As such, today's most important release on Japan is without a doubt OECD's 2008 Survey of the Japanese economy and society. For most of you I guess that the whole publication won't be available but from the chapter-wise summaries you should be able to get a good picture. In many ways, the OECD's recommendations and calls for action are very much standard stuff. However, there was specifically one thing which caught my eye as I read it in Bloomberg's small review of the publication.
Japan's central bank should avoid raising interest rates until inflation is ``firmly positive,'' the Organization for Economic Cooperation and Development said. ``Further hikes would not be warranted until inflation is firmly positive and the risk of renewed deflation is negligible, hence avoiding the risk of derailing the expansion,'' the OECD said in its report on Japan's economy released today.

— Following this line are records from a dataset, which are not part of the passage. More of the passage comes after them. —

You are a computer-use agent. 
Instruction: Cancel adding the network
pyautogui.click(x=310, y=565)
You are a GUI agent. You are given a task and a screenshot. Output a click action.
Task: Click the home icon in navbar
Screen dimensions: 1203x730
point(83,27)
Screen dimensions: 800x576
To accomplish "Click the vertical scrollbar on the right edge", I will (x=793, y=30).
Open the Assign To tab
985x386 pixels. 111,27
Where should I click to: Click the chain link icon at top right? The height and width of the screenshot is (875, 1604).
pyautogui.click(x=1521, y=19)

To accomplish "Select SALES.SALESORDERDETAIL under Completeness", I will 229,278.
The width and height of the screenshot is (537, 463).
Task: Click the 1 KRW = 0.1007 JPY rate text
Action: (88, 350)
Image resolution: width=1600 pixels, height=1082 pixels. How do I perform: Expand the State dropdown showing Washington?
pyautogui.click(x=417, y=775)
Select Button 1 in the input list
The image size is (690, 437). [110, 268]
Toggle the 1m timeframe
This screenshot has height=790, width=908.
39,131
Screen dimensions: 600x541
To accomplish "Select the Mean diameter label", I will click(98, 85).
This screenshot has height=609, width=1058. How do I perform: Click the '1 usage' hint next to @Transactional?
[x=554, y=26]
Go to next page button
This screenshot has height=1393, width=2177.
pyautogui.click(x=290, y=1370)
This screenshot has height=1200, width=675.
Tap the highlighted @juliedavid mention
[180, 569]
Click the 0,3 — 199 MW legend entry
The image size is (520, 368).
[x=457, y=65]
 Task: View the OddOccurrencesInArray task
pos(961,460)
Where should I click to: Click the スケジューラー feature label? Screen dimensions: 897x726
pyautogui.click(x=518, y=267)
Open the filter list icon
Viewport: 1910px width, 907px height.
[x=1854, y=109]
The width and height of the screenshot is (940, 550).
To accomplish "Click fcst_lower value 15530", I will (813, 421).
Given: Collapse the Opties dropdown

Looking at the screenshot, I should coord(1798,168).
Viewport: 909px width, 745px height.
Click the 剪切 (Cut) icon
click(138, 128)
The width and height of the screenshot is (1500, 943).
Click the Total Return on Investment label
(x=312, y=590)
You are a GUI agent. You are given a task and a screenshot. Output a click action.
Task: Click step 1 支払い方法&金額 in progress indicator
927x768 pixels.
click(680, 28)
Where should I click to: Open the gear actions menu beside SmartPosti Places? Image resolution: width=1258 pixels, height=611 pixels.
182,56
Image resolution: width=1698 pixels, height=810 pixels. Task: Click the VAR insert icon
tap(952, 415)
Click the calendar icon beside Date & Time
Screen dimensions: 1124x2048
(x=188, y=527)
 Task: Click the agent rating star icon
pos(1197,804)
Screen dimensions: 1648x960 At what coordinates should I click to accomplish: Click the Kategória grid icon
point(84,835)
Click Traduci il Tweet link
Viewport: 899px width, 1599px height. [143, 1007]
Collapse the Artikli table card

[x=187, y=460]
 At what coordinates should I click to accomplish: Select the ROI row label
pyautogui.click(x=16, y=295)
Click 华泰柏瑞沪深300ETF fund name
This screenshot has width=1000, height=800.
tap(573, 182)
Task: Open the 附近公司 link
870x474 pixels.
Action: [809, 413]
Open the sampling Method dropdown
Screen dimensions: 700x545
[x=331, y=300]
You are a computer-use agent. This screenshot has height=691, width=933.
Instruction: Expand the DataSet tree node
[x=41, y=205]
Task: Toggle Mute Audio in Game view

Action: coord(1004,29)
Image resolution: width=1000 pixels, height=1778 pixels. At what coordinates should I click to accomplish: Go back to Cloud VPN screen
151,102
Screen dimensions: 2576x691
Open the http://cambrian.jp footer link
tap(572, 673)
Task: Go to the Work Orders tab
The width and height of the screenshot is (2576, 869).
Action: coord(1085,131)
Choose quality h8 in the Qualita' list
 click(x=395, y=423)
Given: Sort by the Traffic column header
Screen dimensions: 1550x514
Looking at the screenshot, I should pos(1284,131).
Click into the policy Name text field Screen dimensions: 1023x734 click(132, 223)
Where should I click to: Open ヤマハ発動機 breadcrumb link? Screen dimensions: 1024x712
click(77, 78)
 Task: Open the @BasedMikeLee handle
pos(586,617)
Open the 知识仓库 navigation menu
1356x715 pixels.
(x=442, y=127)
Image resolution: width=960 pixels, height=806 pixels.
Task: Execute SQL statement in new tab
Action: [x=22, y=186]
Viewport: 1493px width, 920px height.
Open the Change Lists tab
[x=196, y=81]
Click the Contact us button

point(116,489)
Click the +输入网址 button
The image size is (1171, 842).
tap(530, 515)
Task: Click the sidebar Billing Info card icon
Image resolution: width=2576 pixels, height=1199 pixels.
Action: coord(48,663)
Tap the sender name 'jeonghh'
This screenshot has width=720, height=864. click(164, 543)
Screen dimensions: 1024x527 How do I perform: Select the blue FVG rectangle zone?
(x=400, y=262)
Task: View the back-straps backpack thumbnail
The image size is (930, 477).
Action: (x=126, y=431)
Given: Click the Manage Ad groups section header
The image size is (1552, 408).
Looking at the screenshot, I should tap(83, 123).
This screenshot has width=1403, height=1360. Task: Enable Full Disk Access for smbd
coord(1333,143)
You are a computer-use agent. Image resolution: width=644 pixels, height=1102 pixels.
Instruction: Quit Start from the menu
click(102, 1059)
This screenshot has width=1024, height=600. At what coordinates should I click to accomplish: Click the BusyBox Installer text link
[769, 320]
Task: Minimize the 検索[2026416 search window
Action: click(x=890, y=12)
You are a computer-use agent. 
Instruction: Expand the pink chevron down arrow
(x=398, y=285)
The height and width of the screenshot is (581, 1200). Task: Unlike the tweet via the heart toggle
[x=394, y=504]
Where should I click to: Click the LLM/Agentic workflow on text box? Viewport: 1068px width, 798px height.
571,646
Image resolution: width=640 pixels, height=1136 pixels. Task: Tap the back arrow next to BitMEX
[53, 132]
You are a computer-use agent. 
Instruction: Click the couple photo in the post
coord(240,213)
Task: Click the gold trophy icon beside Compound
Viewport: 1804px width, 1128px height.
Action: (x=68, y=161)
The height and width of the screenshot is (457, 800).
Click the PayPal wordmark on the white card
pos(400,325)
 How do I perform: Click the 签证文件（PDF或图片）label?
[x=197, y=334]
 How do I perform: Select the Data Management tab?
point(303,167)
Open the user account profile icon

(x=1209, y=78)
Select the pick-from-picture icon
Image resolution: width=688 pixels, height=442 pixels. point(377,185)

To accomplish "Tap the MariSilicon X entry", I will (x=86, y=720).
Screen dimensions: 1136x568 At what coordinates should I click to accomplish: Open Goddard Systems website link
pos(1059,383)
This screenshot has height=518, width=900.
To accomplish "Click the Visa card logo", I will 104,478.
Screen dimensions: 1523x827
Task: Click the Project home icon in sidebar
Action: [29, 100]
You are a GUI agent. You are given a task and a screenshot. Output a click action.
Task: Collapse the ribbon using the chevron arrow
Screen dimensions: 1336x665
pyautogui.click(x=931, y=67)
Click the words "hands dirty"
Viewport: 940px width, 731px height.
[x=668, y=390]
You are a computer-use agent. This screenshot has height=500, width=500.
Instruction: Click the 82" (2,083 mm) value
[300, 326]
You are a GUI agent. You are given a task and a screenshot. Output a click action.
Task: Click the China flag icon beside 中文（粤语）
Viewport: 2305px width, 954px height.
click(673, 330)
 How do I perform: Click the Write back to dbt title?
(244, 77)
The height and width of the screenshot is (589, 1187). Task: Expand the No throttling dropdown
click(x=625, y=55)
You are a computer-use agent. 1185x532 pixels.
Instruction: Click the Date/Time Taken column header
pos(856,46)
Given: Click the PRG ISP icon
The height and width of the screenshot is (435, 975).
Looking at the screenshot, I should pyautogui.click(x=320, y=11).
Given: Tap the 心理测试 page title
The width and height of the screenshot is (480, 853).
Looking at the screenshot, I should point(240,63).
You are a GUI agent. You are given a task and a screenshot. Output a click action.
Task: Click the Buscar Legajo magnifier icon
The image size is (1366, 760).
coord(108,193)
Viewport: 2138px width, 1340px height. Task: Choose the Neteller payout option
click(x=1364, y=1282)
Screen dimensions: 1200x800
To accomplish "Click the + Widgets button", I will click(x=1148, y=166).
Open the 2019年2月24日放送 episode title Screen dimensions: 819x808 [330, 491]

I think this is rather important since it highlights the need, as we also here at JEW have been relentlessly arguing, to treat the current inflation dynamics in Japan with care in connection to the application of standard economic theories. Japan is still formally in deflation if you strip out energy and food and the fact that this price gauge has not risen in the last decade is not to be taken lightly. Moreover, Japan also suffers from asset price deflation (or very close to it) in key pockets of the economy something which all those reports on downtown Tokyo real estate tend to neatly bypass. As a backdrop of this the OECD recommendation to hold off raising interest rates until inflation lingers may prove to be somewhat of an eternal waiting game. The OECD also spends a large part of its ammunition to discuss Japan's appalling fiscal profile and its public debt. Coupled with a relentless process of ageing this is by far the most serious challenge for Japan. The OECD thus moves into the proverbial mindfield by suggesting that Japan not only curbs public spending but also widens the revenue base by instigating those much debating consumption taxes. The immediate impetus for these suggestions are straight forward. Simple extrapolation of Japan's y-o-y fiscal position as well as its monumental debt to GDP ratio of 180% point to a wholly unsustainable outcome if action is not taken. However, such measures will not come without costs. As we have persistently been showing here at this space the endemic nature of Japan's consumption and the subsequent reliance on exports to grow cannot be detached from the demographic realities. In this way, there is a risk that Japan's current growth path would be even further solidified by raising revenue from an already beaten down consumers. However, where to raise those revenues then? This is indeed the vexing question; given the fact that growth is now coming mainly from exports and income earned from foreign assets it would perhaps be wise to also look here to balance the effect from raising revenues. However, I also realize that this will be difficult to square in absolute terms since the revenue base from taxing consumption is much higher and therefore may be difficult to avoid. Precedence for this can be seen in Germany where indirect taxes in the form of VAT were raised recently.
Yet, I won't rant at the OECD here since I do think that they manage to pinpoint the main issues. One thing however that I would like to see is simply more focus on the problem at hand with respect to the chaning demographics of Japan. As such it is not that OECD is not aware of the issue itself; not at all. But I would like to see much more explicit focus on how to raise fertility because at the end of the day, and even though the effect won't be seen for the next generations, this is ultimately what is needed in Japan's current situation now that we are talking about long term structural tendencies.